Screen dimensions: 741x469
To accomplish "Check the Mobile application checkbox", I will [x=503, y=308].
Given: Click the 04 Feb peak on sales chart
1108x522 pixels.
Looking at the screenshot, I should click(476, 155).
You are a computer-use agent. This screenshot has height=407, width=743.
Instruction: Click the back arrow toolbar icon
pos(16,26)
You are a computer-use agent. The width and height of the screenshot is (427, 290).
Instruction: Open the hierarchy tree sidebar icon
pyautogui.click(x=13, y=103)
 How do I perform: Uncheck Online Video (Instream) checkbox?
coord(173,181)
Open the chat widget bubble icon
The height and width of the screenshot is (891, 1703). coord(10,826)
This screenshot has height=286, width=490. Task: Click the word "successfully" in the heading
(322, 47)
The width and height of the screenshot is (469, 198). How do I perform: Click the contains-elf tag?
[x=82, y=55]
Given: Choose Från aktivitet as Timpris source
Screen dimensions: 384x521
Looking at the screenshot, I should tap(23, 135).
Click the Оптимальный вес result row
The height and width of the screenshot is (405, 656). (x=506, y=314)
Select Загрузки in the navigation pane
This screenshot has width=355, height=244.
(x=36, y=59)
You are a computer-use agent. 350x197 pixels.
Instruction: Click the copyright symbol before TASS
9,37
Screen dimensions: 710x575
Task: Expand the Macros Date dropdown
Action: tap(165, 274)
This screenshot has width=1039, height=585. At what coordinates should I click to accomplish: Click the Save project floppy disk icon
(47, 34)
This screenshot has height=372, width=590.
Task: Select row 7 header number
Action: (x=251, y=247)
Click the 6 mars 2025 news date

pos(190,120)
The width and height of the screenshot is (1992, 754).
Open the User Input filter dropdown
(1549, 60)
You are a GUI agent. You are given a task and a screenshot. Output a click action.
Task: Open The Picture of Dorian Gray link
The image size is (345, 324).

####################

- **ASSIGNED TASK**
Reproduce the listing from the "Task: Open The Picture of Dorian Gray link" line onward, verbatim.

- **SOLVED PROBLEM**
Task: Open The Picture of Dorian Gray link
The image size is (345, 324).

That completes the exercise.